## DOCUMENT EXTRACT
────────

But by far the most promising method is to send pictures. The message might consist of an array of zeros and ones transmitted as long and short beeps, or tones on two adjacent frequencies, or tones at different amplitudes, or even signals with different radio polarizations. Properly arranged in rows and columns, the zeros and ones form a visual pattern - a picture similar to those an imaginative typist can create by using the letters of the alphabet as a medium. Just such a message was transmitted to space by the Arecibo Observatory, which Cornell University runs for the National Science Foundation, in November 1974 at a ceremony marking the resurfacing of the Arecibo dish the largest radio/radar telescope on Earth. The signal was sent to a collection of stars called M13, a globular cluster comprising about a million separate suns, because it was overhead at the time of the ceremony. Since M13 is 24,000 light years away, the message will take 24,000 years to arrive there. If anyone is listening, it will be 48,000 years before we receive a reply. The Arecibo message was clearly not intended as a serious attempt at interstellar communication, but rather as an indication of the remarkable advances in terrestrial radio technology.

────────

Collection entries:
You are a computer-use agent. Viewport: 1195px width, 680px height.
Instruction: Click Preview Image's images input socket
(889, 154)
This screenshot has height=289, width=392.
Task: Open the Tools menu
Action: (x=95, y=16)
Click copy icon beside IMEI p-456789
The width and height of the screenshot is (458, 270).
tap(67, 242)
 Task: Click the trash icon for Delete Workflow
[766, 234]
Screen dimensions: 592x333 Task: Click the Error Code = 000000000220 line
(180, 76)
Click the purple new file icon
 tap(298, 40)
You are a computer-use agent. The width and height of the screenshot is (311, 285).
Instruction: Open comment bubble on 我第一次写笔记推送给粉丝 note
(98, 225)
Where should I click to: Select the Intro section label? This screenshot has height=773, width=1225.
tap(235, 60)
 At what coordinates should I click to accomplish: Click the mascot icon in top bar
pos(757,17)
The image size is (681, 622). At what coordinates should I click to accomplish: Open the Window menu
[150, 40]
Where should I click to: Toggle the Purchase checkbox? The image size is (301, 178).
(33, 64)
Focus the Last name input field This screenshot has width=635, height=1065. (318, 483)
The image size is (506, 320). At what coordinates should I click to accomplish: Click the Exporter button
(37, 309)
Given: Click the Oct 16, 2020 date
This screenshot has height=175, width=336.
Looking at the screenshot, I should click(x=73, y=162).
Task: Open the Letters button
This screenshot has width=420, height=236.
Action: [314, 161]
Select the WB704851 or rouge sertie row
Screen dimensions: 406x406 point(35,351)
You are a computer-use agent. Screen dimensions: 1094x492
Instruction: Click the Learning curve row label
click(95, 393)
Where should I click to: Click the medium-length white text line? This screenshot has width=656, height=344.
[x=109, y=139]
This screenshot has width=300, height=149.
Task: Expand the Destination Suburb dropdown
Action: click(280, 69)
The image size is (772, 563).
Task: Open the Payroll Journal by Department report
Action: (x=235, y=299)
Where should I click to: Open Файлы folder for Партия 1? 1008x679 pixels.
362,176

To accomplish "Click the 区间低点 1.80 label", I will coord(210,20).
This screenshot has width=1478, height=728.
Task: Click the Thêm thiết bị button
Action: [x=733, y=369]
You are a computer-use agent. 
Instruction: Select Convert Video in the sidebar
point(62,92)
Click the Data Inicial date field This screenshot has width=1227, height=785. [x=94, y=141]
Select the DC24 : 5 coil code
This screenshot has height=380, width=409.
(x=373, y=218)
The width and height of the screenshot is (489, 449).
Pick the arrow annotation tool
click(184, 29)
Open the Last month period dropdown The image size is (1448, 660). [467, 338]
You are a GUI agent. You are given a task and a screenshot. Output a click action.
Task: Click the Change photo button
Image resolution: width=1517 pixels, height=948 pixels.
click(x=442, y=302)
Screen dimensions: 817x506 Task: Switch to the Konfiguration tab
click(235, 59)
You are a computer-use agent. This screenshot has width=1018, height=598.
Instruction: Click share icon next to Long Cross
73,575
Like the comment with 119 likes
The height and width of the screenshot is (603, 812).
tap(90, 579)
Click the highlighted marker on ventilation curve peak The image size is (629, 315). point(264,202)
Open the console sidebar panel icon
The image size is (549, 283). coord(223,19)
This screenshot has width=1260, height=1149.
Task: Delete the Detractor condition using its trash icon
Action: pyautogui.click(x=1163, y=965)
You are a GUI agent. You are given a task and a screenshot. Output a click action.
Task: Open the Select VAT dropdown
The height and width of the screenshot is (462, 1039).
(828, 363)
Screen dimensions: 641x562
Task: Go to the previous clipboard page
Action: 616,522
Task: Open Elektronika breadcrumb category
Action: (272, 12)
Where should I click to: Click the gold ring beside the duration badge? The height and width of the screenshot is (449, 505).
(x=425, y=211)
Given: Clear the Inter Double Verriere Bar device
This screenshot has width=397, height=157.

────────

## WHAT YOU HAVE TO DO
Answer these questions from the text on the Arecibo message:
1. Who runs the Arecibo Observatory, and for whom?
2. Why was the signal sent to M13?
3. If anyone is listening, how long will it be before a reply is received?

## ANSWER FOR THE TASK
1. Cornell University runs it for the National Science Foundation.
2. M13 was overhead at the time of the ceremony.
3. 48,000 years.